Golden Knights rally to tie series against Canadiens
Quebec native Nicolas Roy scored 1:18 into overtime as the Golden Knights battled back to defeat the Montreal Canadiens in Game 4 of their Stanley Cup semifinal series.
Like most kids growing up near Montreal, Nicolas Roy dreamed of scoring a goal at Bell Centre.
To do it in the playoffs is memorable.
To do it with his family in attendance Sunday made it even more special for the native of Amos, Quebec.
Roy’s rebound goal 1:18 into overtime gave the Golden Knights a 2-1 victory over Montreal in Game 4 and new life in the Stanley Cup semifinals.
The best-of-seven series is tied 2-2 with Game 5 on Tuesday at T-Mobile Arena.
“It’s unbelievable,” Roy said. “It’s really nice to get the win for the boys. We battled back. It’s a big win.”
The Knights had their backs against the wall trailing the Canadiens 1-0 entering the third period but made a winner of goaltender Robin Lehner, who stopped 27 of 28 shots.
Lehner appeared in his second game of the postseason and outdueled Carey Price for his first victory since May 7.
Defenseman Brayden McNabb scored in the third period to help the Knights snap a two-game losing streak and regain home-ice advantage.

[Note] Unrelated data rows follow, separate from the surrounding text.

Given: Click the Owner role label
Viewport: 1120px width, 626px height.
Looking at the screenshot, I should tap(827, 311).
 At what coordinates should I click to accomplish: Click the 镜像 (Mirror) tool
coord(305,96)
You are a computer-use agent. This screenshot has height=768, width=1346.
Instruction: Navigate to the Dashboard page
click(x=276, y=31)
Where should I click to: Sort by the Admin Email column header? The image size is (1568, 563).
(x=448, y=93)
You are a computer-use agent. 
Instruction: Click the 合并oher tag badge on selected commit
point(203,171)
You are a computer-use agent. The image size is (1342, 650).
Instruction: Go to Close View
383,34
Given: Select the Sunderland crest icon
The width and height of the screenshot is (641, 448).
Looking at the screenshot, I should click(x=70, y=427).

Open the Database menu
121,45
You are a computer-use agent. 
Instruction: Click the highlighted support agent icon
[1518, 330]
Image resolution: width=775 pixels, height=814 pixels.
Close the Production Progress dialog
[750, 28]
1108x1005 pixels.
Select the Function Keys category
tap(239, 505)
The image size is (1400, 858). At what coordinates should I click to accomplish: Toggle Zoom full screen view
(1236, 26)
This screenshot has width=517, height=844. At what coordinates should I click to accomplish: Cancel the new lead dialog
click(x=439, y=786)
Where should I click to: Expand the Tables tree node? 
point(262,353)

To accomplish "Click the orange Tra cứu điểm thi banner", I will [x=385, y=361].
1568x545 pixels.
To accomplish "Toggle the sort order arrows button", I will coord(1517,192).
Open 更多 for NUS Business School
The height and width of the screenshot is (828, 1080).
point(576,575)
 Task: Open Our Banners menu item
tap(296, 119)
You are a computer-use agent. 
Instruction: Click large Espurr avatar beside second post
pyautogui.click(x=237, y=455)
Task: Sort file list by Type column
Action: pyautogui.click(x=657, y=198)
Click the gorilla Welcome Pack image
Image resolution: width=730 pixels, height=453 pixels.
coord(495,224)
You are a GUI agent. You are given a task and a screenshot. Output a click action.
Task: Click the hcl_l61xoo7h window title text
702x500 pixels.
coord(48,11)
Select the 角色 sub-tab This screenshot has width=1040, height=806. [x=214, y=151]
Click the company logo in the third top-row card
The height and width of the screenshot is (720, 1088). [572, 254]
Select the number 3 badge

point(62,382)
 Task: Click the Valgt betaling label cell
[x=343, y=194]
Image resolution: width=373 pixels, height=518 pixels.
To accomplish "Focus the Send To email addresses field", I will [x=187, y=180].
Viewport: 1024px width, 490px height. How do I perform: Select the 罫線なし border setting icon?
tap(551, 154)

“We talked between the first and second about getting into the fight and the battle a little bit more as a group and finding a way,” coach Pete DeBoer said. “A lot of character in that room. That’s not the first time we’ve faced adversity and risen to the occasion.”
The Knights were held without a shot on goal for almost 10 minutes in the first period and failed to generate a high-danger chance through two periods against Montreal’s stingy defense. They finished with 21 shots on goal and had 35 attempts either blocked or miss the net.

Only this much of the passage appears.